Lesson 2: TVET Should Have Two Primary Goals: Placing Graduates in Jobs with Improved Incomes and Supplying the Private Sector with In-Demand Skills
Governments and donors should begin with these results in mind and then should design reforms and interventions to achieve them. MCC’s new results framework (See Figure 2) can provide a road map to achieving impact: keep the end results in mind and focus on governance arrangements that create both short- and long-route accountability. Moreover, those mechanisms need to be flexible to account for the constant pace of technological change and changes in skills demand. Importantly, existing systems for public provision may not be capable of delivering the desired results. Innovative approaches to deliver TVET services are needed.Lesson 3: Focus First on Short-Route Accountability – Especially between Employers and Service Providers
The most direct way of increasing the accountability of service providers is via the short route – where providers receive direct feedback from firms (as their clients) on whether the training being provided is adequate and what new or evolving skills will be needed in the near future. This ensures that clients have voice and influence over providers. Achieving employer-provider accountability may require governments (and donors) to reassess traditional models of publicly delivered TVET.Public-private governance is one example of how to create short-route accountability to employers. Figure 3 shows how this can be achieved through the close alignment of firms and TVET providers. In one model in Morocco and Senegal, the actors are united by making the provider a subsidiary of an industry association. This creates direct client power between those associations and the training providers.
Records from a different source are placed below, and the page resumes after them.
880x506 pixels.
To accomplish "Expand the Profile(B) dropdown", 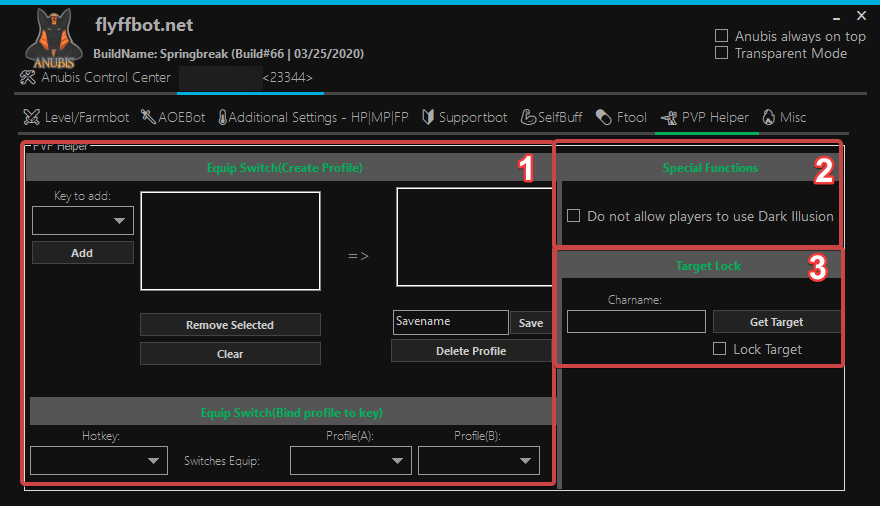I will (x=478, y=460).
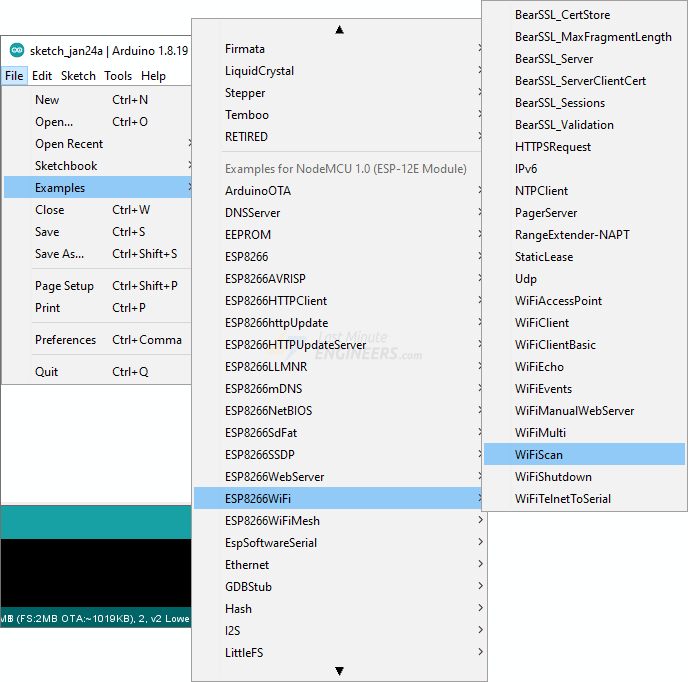Expand the Sketchbook submenu
688x682 pixels.
[x=66, y=166]
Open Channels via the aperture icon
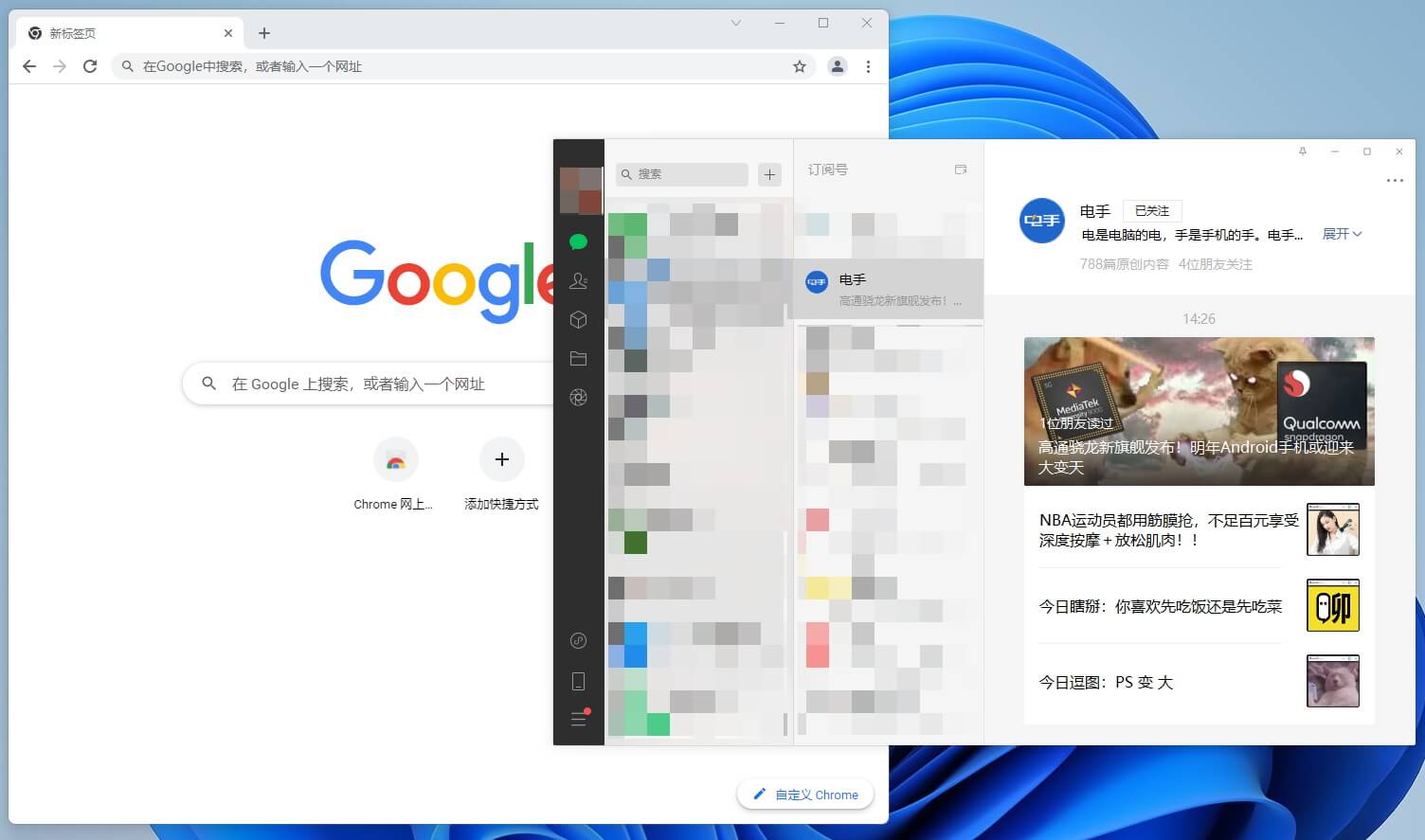Screen dimensions: 1425x840 579,397
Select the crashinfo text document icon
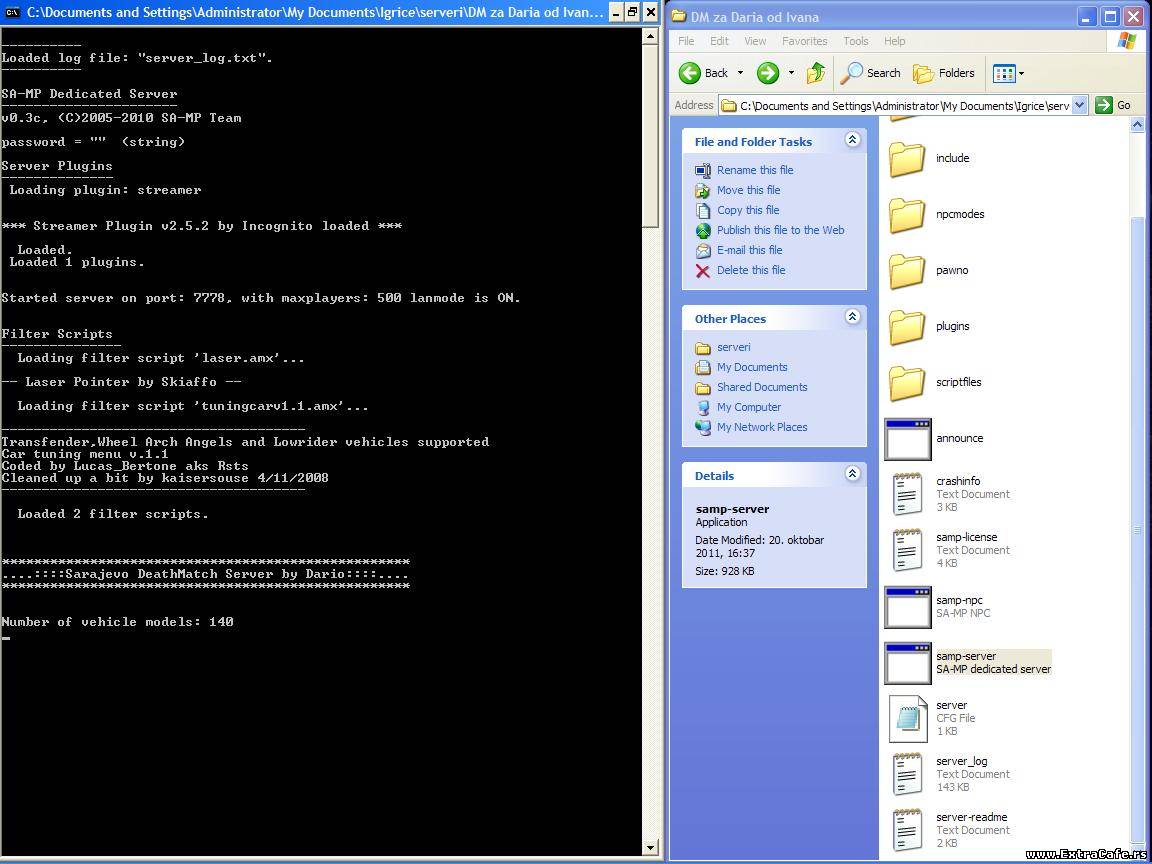 click(x=907, y=494)
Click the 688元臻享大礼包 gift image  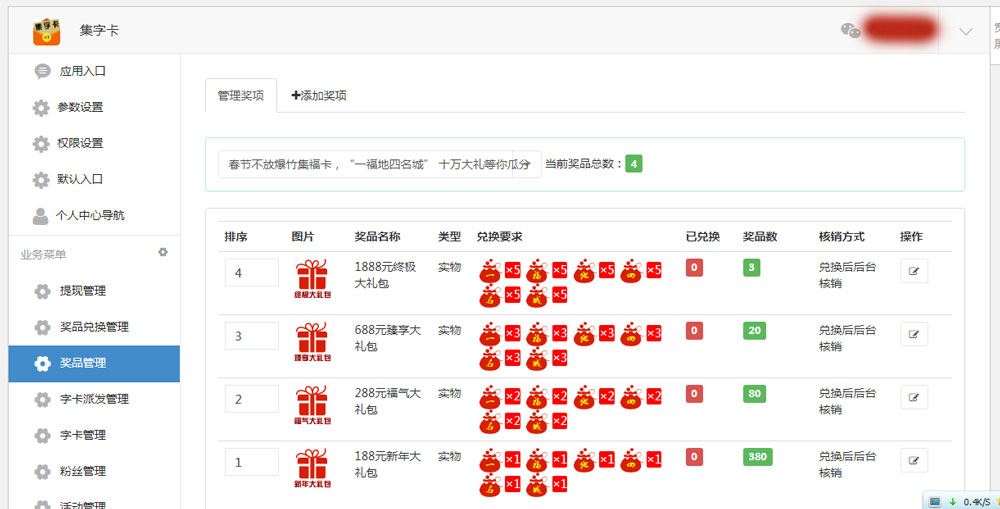tap(311, 341)
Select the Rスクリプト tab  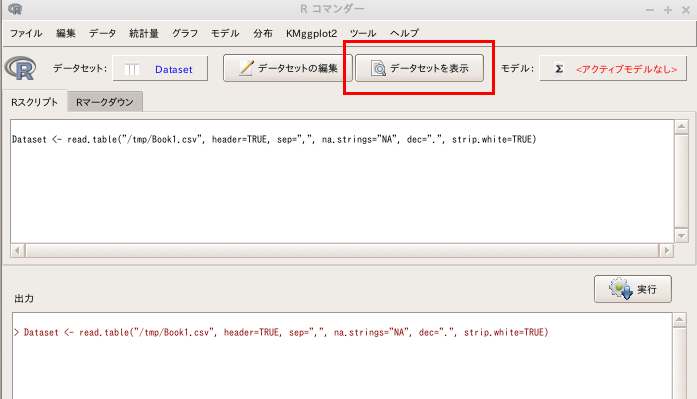pos(35,102)
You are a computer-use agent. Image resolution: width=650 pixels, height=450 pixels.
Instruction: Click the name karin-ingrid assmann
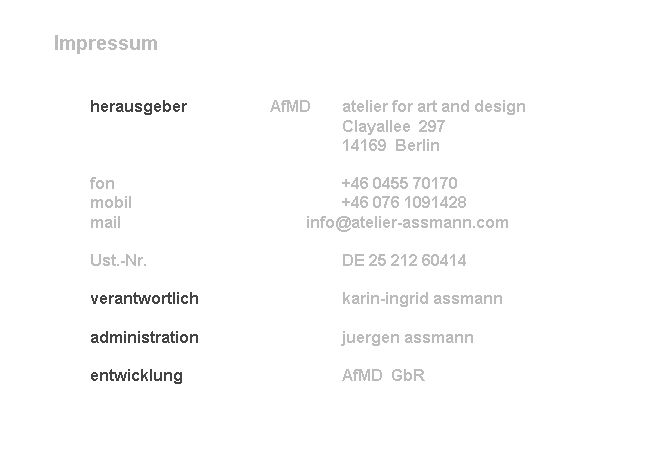pyautogui.click(x=422, y=299)
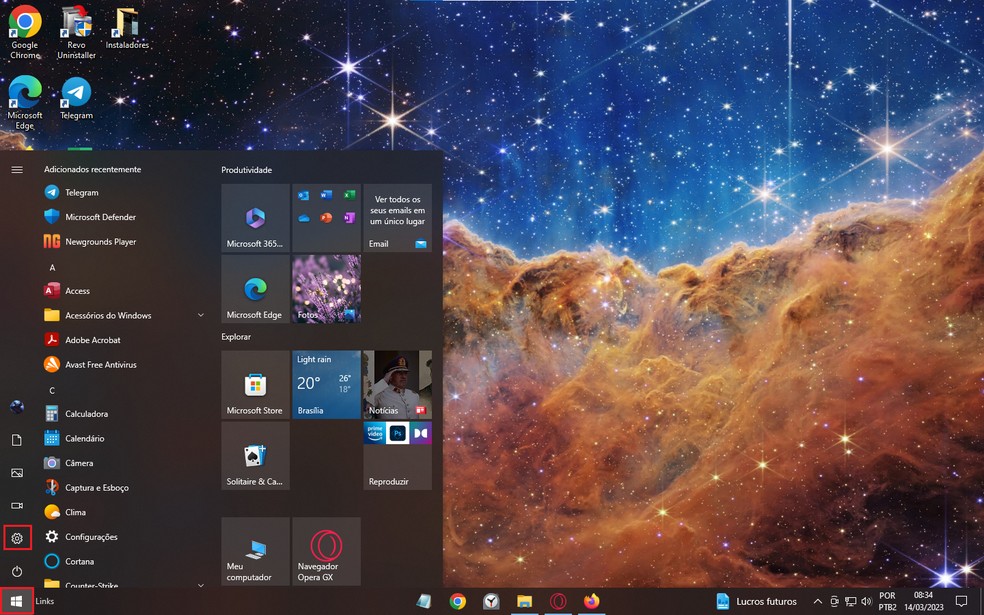
Task: Click the Start button on the taskbar
Action: click(x=16, y=601)
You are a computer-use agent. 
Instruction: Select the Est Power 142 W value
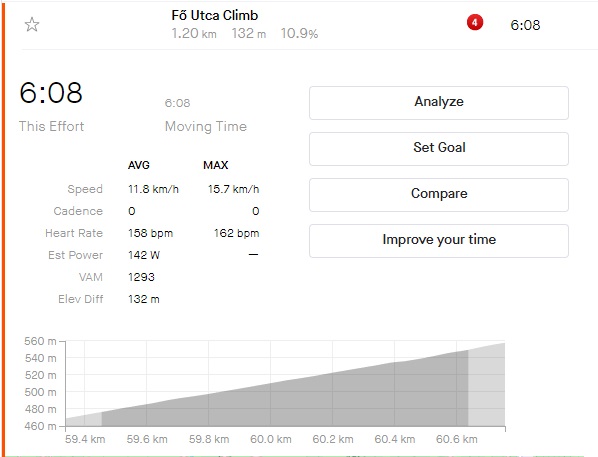click(144, 255)
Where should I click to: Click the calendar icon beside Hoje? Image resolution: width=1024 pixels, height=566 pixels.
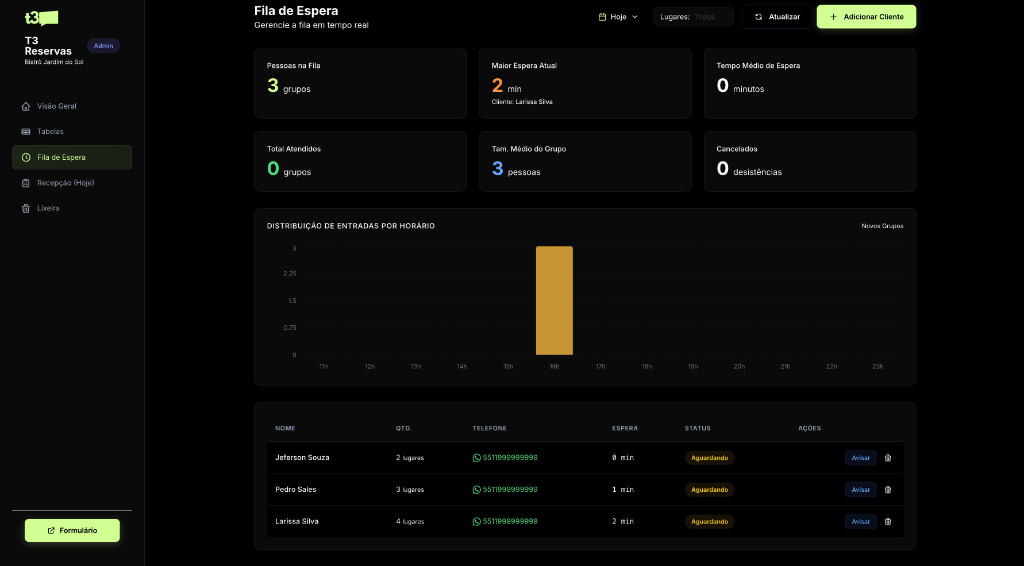(601, 17)
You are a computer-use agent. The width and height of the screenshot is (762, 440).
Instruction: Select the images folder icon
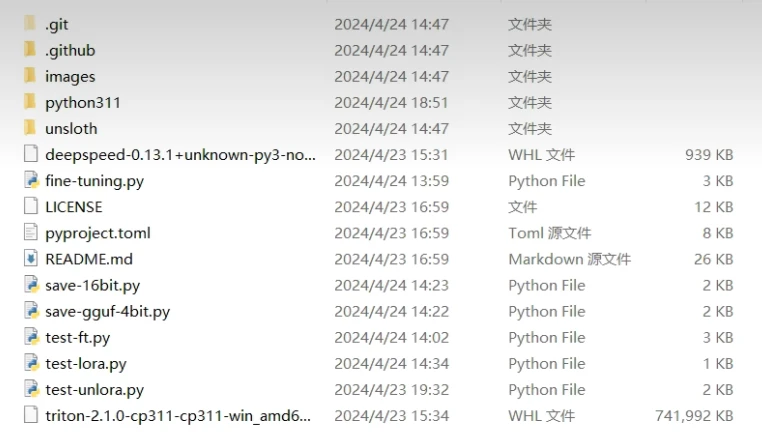(x=28, y=76)
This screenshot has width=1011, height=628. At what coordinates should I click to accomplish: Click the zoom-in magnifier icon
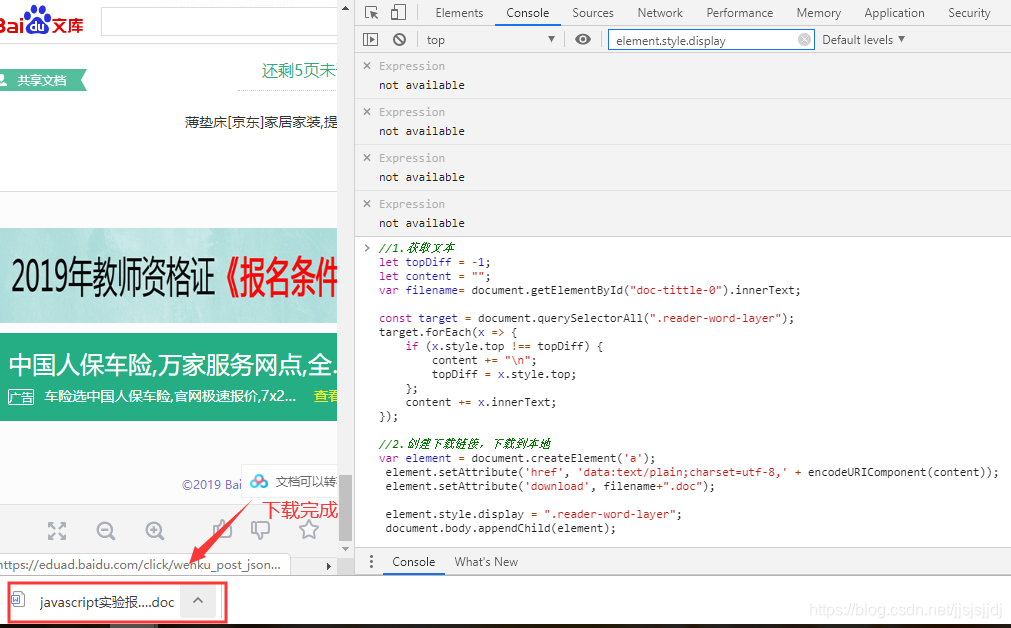[152, 530]
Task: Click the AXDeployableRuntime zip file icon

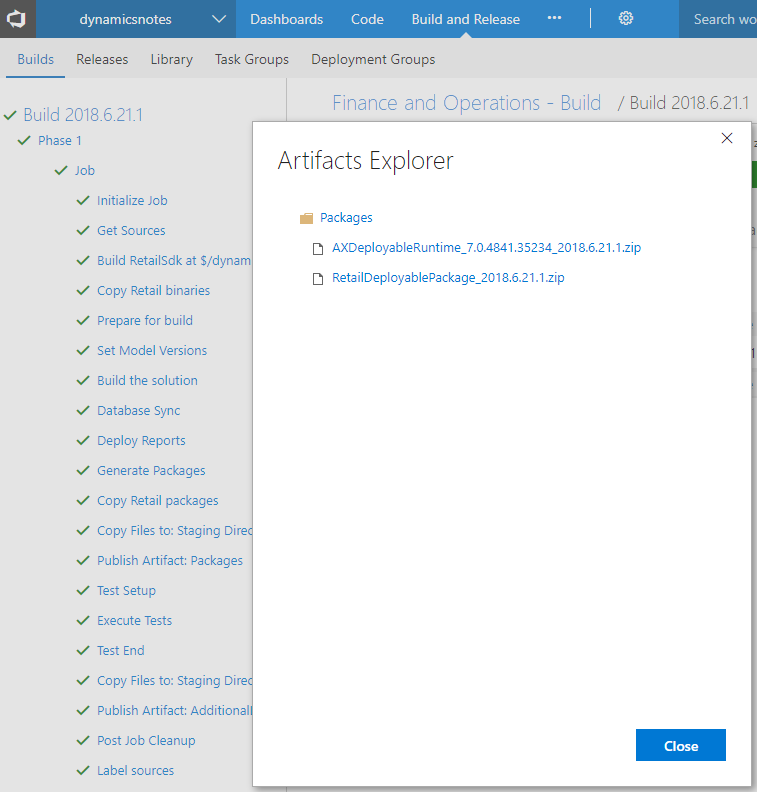Action: (x=320, y=248)
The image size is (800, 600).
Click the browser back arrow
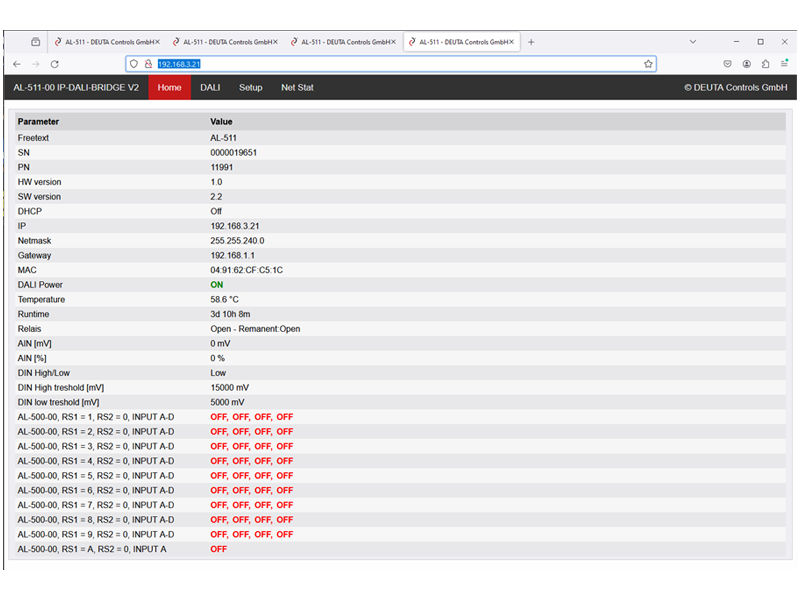coord(17,64)
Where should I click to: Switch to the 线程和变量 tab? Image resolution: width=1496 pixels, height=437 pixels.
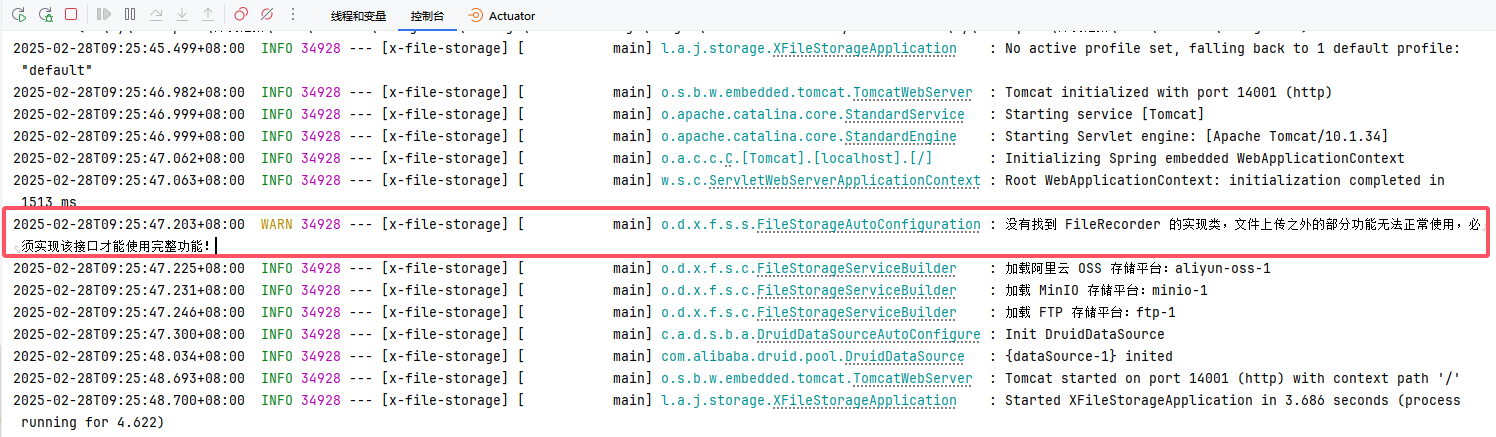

Firm-provided training can be an alternative to the traditional provider approach. For example, Australia has a history of recognizing firms as Registered Training Organizations. Those firms can obtain training funding from the government and employees receive transferable and recognized national certifications and qualifications. Strengthening jobseeker client power can be impactful as well. While MCC has not funded this type of intervention – one way to do this is through vouchers which allow jobseekers to choose which providers to use, strengthening their client power.